Dining On A Social Security Budget
Eating more fruits and vegetables can help you stay healthier longer, reducing the risk of cancer and other chronic diseases. But good quality produce can be difficult to afford, especially for people who depend on Social Security for most of their income. How can you get more fresh fruits and vegetables living on a Social Security budget? Here are some tips to get you started:
- Compare the least expensive way to buy. — No matter how you buy it, fresh, frozen, or canned, most fruits and vegetables tend to be sold by the pound (except for fresh corn on the cob and melons.) A more accurate price for comparison is the cost per serving. For example, part of the weight of canned goods is packing liquid and as a result most have fewer servings per pound than fresh or frozen counterparts.
- Fresh is not always more healthful than frozen. From the moment fruits and vegetables are harvested, they begin to lose nutrients. Fruits and vegetables grown in North America may spend up to 5 days in transit before arriving at a distribution center, and another 1-3 days on display prior to purchase. Consumers may keep their produce for up to 7 days prior to consumption. Consequently, fresh produce can lose a considerable amount of nutrients before consumption. A University of California study found, for example, that vitamin C losses in vegetables stored 7 days range from 15% for green peas, to 77% for green beans. Unless you are harvesting and consuming your own home grown fruits and vegetables within a few hours of picking, frozen choices may be just as high in nutrients.
- Learn how to identify “fresh”. Never let anyone try to convince you that limp or wilted greens and vegetables can be rejuvenated. When moisture loss and wilting occur after harvest, nutrients go with it in the process. Shop around for your produce and look for green markets that not only have reasonable prices, but high turn - over and produce from local growers ensuring that you get fresher choices.
- Shop your local farmers’ markets, and growers. Until you’ve sampled just - picked local fruits and vegetables, you really haven’t tasted produce at its peak.

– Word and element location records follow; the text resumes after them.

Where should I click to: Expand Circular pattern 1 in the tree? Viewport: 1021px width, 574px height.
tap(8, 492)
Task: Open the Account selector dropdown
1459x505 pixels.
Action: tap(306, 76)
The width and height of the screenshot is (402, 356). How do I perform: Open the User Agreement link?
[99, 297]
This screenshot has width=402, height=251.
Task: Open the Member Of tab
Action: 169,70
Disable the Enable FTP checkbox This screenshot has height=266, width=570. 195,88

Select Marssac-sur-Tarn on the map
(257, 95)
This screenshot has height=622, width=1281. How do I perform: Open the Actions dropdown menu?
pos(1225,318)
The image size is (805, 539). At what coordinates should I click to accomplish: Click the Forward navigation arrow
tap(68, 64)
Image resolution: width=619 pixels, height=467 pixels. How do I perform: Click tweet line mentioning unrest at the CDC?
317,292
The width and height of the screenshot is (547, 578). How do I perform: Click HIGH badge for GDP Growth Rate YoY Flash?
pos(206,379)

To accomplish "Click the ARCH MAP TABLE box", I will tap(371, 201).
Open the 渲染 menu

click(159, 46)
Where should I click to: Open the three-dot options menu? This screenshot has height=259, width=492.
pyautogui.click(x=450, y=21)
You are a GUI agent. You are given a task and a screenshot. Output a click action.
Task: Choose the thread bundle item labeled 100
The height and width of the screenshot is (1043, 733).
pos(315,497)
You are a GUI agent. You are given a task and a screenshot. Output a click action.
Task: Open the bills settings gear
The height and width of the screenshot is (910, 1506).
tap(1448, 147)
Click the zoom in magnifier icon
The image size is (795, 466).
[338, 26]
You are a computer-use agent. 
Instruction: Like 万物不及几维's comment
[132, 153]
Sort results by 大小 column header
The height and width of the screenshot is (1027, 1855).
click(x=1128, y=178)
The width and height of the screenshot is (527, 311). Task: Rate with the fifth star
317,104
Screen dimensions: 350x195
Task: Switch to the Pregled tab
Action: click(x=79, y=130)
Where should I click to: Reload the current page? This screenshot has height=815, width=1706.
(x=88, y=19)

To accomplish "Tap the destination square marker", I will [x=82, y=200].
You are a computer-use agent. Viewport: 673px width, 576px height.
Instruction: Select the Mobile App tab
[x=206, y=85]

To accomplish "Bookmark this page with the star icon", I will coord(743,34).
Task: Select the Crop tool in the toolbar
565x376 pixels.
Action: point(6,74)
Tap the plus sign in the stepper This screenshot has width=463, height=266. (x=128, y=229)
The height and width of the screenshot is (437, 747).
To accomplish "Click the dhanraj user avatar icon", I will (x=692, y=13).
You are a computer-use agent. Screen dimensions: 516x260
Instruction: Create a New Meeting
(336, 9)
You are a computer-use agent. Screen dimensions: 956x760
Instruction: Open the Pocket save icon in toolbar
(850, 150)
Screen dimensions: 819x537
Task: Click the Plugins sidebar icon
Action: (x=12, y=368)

Not only will you find better quality and better tasting produce, often grown organically, you’ll find better prices too, especially when there’s a glut and the grower has limited storage space. August, for example, is your best time to stock up on tomatoes, beans, corn, squash, cucumbers, peppers, melons and eggplant.
- Apply for the Supplemental Nutrition Assistance Program (SNAP.) If you have trouble affording food, consider applying for benefits through SNAP. Approximately 3 out of every 5 older Americans who qualify are missing out on benefits because they don’t apply. The average benefit is $122 a month, but people age 60 and over may qualify for higher SNAP benefits if they have medical expenses beyond $35 as long as the expenses are not covered by insurance or someone else. To qualify, you must have limited resources and low income. Homes are not included as a “countable resource” to qualify. To apply, check your local Area Agency On Aging, senior services department, or get screened and find contacts online at www.BenefitsCheckup.org.